The 2020 RMD Waiver and How it May Affect Your Retirement Plan
The CARES Act (or the Coronavirus Aid, Relief, and Economic Security Act) was an enormous piece of legislation enacted in March 2020 in response to the COVID-19 pandemic. It was designed to mitigate the effects that lockdown and lost business (and wages) were having on employers and employees. Its passage was preceded by the SECURE Act (Setting Every Community Up for Retirement) in late December 2019. Both brought many changes to retirement plan design, participation, and administration.

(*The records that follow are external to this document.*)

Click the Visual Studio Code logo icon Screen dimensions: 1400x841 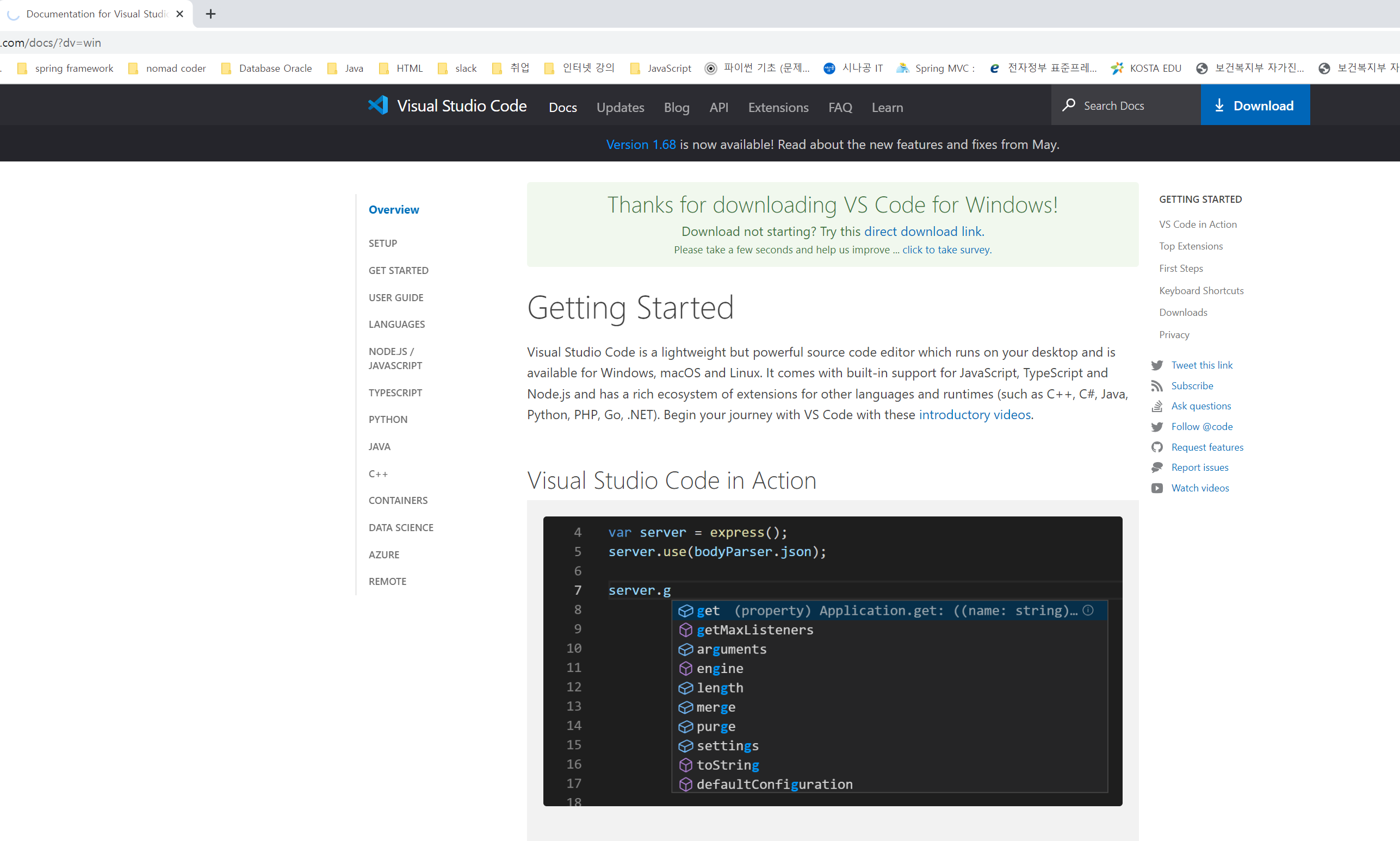tap(378, 105)
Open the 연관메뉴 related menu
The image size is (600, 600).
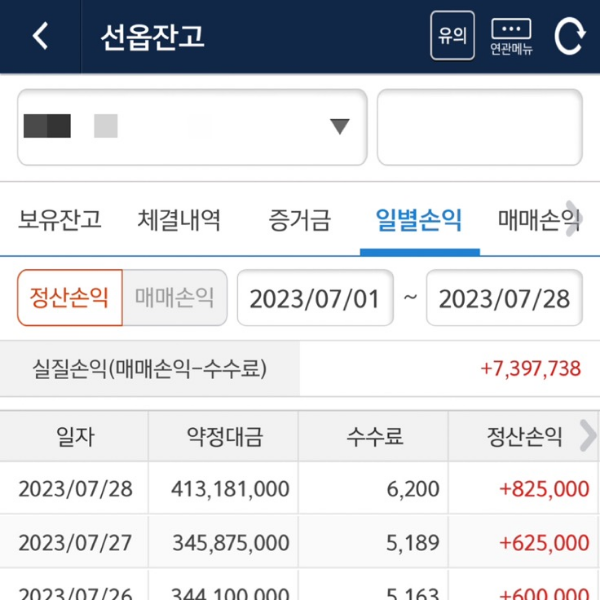tap(511, 36)
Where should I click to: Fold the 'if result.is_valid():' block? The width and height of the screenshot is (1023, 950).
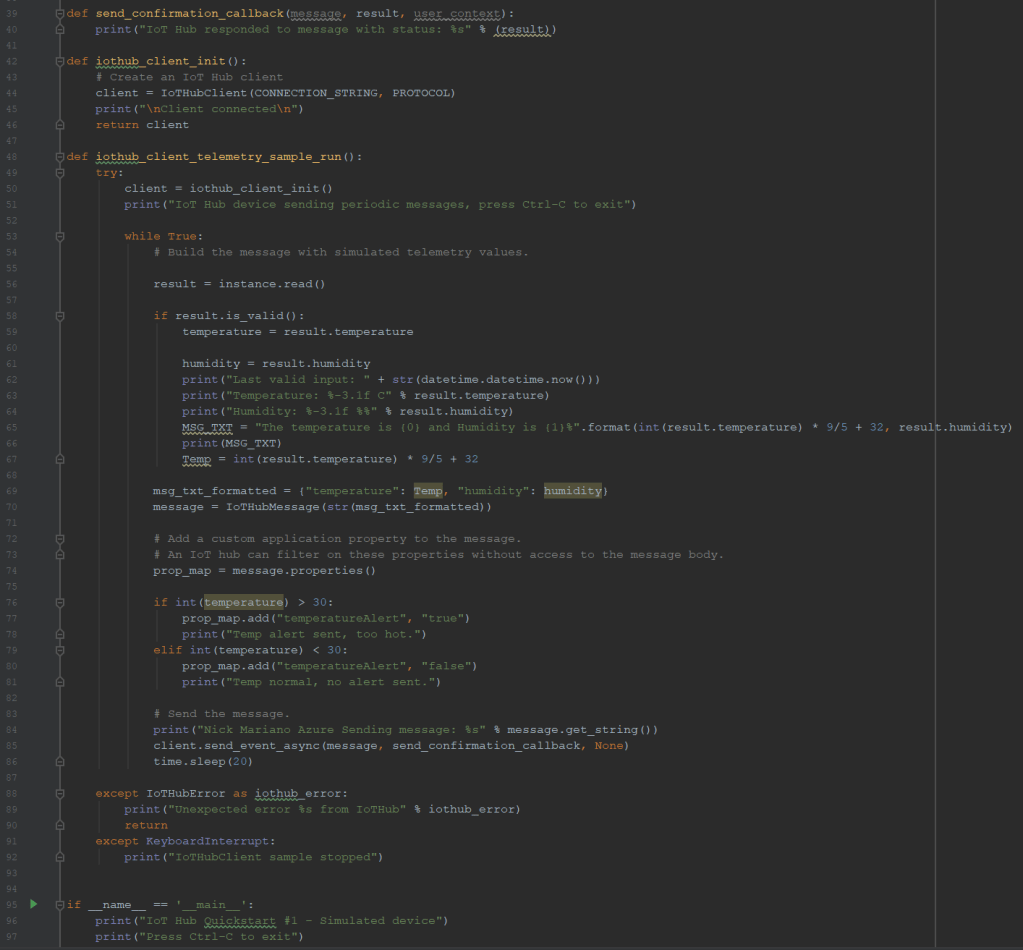point(60,316)
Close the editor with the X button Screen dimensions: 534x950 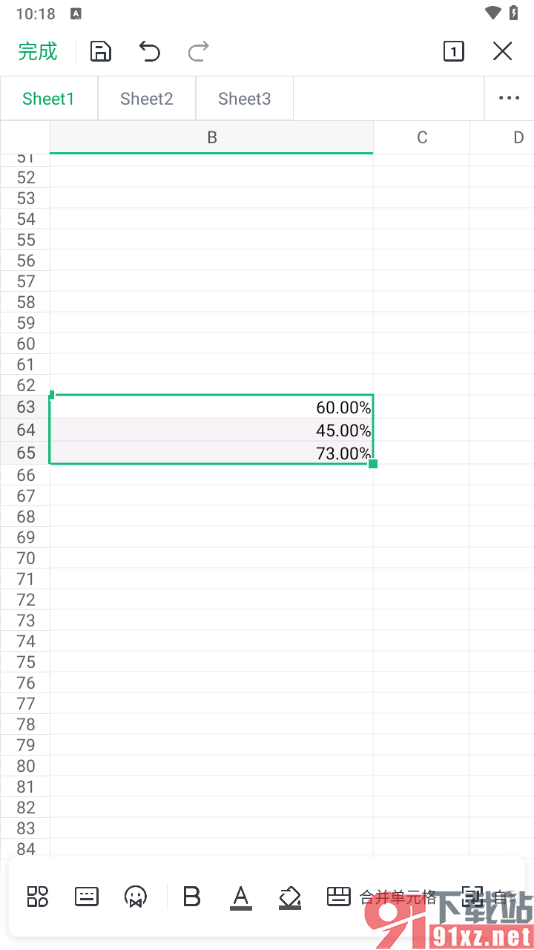tap(502, 51)
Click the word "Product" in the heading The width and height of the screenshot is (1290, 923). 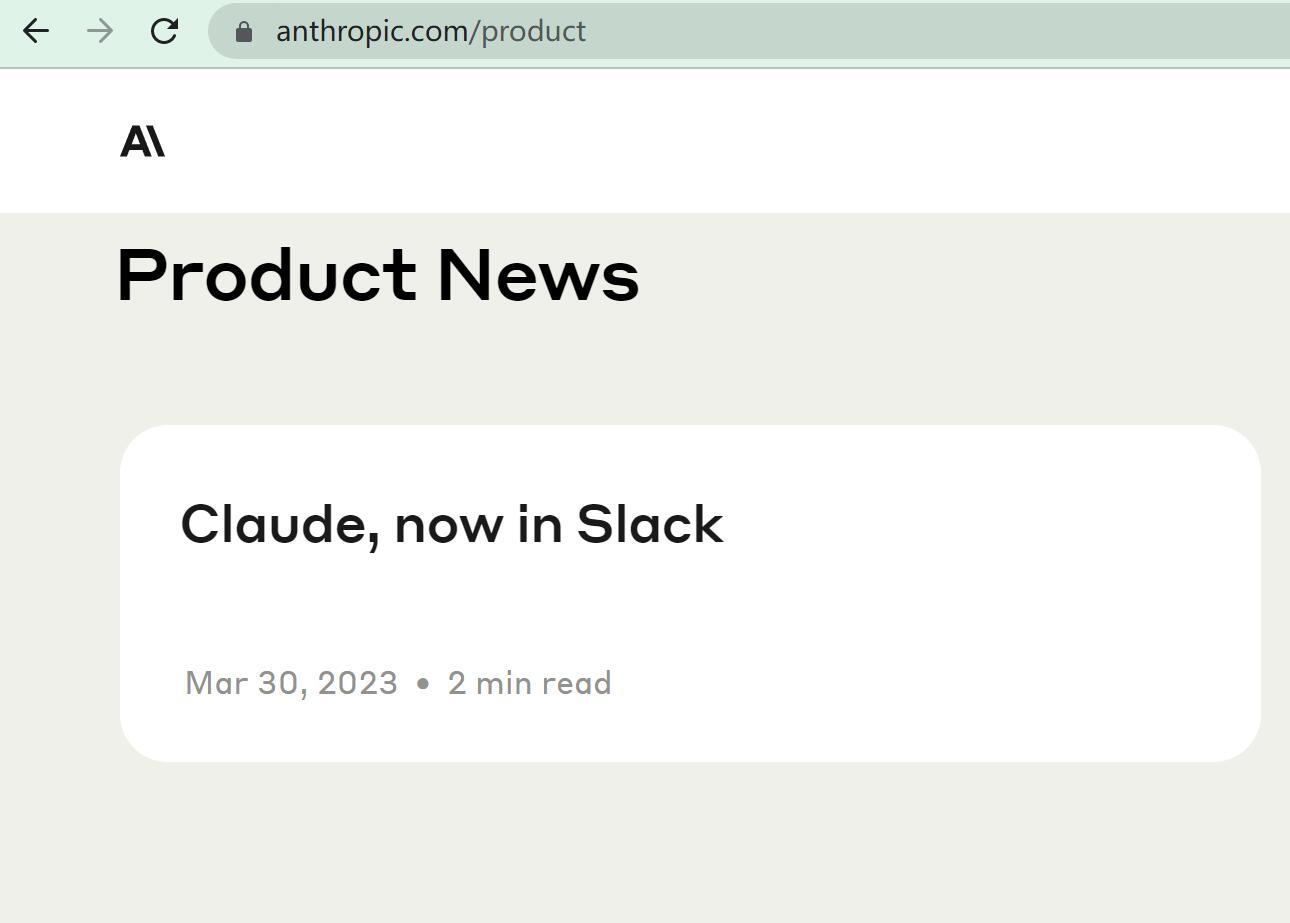[x=267, y=276]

Waiving the requirement for required minimum distributions
One change concerns the 2020 required minimum distribution (RMD) that retirement account owners or participants historically had to withdraw upon reaching age 70½ .These distributions must be taken for Traditional IRAs, SIMPLE IRAs, SEP IRAs, rollover IRAs, and most 401(k) and 403(b) plans. RMDs do not apply to Roth IRAs unless it is an inherited IRA.
However, for 2020, the CARES Act waives RMDs. Even if you’d already been taking this distribution, you no longer have to do so in 2020 (which enables you to keep those funds in a tax-advantaged retirement plan for continued investment and growth).

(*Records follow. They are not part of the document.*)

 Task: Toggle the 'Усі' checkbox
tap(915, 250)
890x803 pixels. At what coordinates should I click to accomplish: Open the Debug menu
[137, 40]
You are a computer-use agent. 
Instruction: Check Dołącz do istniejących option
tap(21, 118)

Here are some other updates regarding RMD regulations:
- RMDs are also waived in 2020 for inherited IRAs.
- This waiver is temporary; account owners and participants must resume or start RMD payments in 2021.
- The waiver also applies to people who turned 70½ in 2019 and did not take their first RMD before January 1 of this year. (One usually has a three-month extension until April 1 of the following year to take the very first RMD; otherwise, the deadline is always December 31 of the tax year.)
Additional RMD updates:
- The SECURE Act increased the age at which an individual must begin taking RMDs to 72 beginning in 2020. Therefore, investors who haven’t yet crossed that 70½-year-old mark now have more time to allow their retirement funds to be invested and grow in a tax-advantaged retirement plan.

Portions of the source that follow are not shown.